## Goal of the exercise
Write out the records that follow with every word intact.

## Provided data
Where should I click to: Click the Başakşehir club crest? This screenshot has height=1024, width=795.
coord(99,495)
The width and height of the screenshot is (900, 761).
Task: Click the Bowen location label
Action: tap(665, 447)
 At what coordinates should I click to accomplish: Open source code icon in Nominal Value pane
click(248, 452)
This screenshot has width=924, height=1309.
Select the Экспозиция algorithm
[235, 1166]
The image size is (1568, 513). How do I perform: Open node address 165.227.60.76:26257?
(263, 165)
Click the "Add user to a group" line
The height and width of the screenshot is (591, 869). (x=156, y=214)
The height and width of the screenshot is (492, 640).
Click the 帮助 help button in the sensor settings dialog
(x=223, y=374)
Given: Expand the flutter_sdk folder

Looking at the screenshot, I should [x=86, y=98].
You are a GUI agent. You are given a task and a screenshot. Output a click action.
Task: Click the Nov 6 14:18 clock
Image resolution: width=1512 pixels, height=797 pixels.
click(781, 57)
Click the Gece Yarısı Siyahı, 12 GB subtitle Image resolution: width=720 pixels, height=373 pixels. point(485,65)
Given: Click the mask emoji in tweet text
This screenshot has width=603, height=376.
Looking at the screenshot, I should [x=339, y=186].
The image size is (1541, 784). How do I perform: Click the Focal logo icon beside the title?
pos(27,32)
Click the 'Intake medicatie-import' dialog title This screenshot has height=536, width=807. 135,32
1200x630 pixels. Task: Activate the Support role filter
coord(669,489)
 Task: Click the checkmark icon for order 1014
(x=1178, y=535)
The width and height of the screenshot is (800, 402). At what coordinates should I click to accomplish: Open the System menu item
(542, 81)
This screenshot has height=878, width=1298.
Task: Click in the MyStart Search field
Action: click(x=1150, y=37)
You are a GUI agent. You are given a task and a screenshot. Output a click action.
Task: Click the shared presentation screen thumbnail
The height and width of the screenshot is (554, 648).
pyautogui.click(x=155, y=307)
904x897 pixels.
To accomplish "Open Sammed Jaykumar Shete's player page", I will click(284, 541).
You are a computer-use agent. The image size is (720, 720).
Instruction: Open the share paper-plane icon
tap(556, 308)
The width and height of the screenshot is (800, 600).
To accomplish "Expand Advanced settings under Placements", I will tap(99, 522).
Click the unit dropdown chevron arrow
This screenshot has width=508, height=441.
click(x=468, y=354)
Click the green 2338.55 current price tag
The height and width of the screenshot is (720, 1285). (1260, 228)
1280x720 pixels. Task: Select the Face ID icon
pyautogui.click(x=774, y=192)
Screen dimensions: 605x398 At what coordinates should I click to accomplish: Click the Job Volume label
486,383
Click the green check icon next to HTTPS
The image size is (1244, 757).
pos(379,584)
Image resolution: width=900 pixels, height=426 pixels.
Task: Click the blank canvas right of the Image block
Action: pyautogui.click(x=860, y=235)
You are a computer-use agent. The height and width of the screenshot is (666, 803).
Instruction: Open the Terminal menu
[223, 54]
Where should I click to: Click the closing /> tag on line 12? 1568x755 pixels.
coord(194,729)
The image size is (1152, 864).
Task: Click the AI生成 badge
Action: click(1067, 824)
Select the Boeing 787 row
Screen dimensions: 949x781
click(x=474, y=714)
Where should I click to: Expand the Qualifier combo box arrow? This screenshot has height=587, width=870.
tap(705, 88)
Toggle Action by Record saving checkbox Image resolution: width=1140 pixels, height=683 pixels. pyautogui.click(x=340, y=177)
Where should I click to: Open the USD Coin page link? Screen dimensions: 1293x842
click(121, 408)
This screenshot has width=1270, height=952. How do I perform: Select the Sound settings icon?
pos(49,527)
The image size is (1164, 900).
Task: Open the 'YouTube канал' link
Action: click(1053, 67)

## Response area
Where should I click to: Click the Başakşehir club crest? This screenshot has height=1024, width=795.
coord(99,495)
The width and height of the screenshot is (900, 761).
Task: Click the Bowen location label
Action: tap(665, 447)
 At what coordinates should I click to accomplish: Open source code icon in Nominal Value pane
click(248, 452)
This screenshot has width=924, height=1309.
Select the Экспозиция algorithm
[235, 1166]
The image size is (1568, 513). How do I perform: Open node address 165.227.60.76:26257?
(263, 165)
Click the "Add user to a group" line
The height and width of the screenshot is (591, 869). (x=156, y=214)
The height and width of the screenshot is (492, 640).
Click the 帮助 help button in the sensor settings dialog
(x=223, y=374)
Given: Expand the flutter_sdk folder

Looking at the screenshot, I should [x=86, y=98].
You are a GUI agent. You are given a task and a screenshot. Output a click action.
Task: Click the Nov 6 14:18 clock
Image resolution: width=1512 pixels, height=797 pixels.
click(781, 57)
Click the Gece Yarısı Siyahı, 12 GB subtitle Image resolution: width=720 pixels, height=373 pixels. point(485,65)
Given: Click the mask emoji in tweet text
This screenshot has width=603, height=376.
Looking at the screenshot, I should [x=339, y=186].
The image size is (1541, 784). How do I perform: Click the Focal logo icon beside the title?
pos(27,32)
Click the 'Intake medicatie-import' dialog title This screenshot has height=536, width=807. 135,32
1200x630 pixels. Task: Activate the Support role filter
coord(669,489)
 Task: Click the checkmark icon for order 1014
(x=1178, y=535)
The width and height of the screenshot is (800, 402). At what coordinates should I click to accomplish: Open the System menu item
(542, 81)
This screenshot has height=878, width=1298.
Task: Click in the MyStart Search field
Action: click(x=1150, y=37)
You are a GUI agent. You are given a task and a screenshot. Output a click action.
Task: Click the shared presentation screen thumbnail
The height and width of the screenshot is (554, 648).
pyautogui.click(x=155, y=307)
904x897 pixels.
To accomplish "Open Sammed Jaykumar Shete's player page", I will click(284, 541).
You are a computer-use agent. The image size is (720, 720).
Instruction: Open the share paper-plane icon
tap(556, 308)
The width and height of the screenshot is (800, 600).
To accomplish "Expand Advanced settings under Placements", I will tap(99, 522).
Click the unit dropdown chevron arrow
This screenshot has width=508, height=441.
click(x=468, y=354)
Click the green 2338.55 current price tag
The height and width of the screenshot is (720, 1285). (1260, 228)
1280x720 pixels. Task: Select the Face ID icon
pyautogui.click(x=774, y=192)
Screen dimensions: 605x398 At what coordinates should I click to accomplish: Click the Job Volume label
486,383
Click the green check icon next to HTTPS
The image size is (1244, 757).
pos(379,584)
Image resolution: width=900 pixels, height=426 pixels.
Task: Click the blank canvas right of the Image block
Action: pyautogui.click(x=860, y=235)
You are a computer-use agent. The height and width of the screenshot is (666, 803).
Instruction: Open the Terminal menu
[223, 54]
Where should I click to: Click the closing /> tag on line 12? 1568x755 pixels.
coord(194,729)
The image size is (1152, 864).
Task: Click the AI生成 badge
Action: click(1067, 824)
Select the Boeing 787 row
Screen dimensions: 949x781
click(x=474, y=714)
Where should I click to: Expand the Qualifier combo box arrow? This screenshot has height=587, width=870.
tap(705, 88)
Toggle Action by Record saving checkbox Image resolution: width=1140 pixels, height=683 pixels. pyautogui.click(x=340, y=177)
Where should I click to: Open the USD Coin page link? Screen dimensions: 1293x842
click(121, 408)
This screenshot has width=1270, height=952. How do I perform: Select the Sound settings icon?
pos(49,527)
The image size is (1164, 900).
Task: Open the 'YouTube канал' link
Action: click(1053, 67)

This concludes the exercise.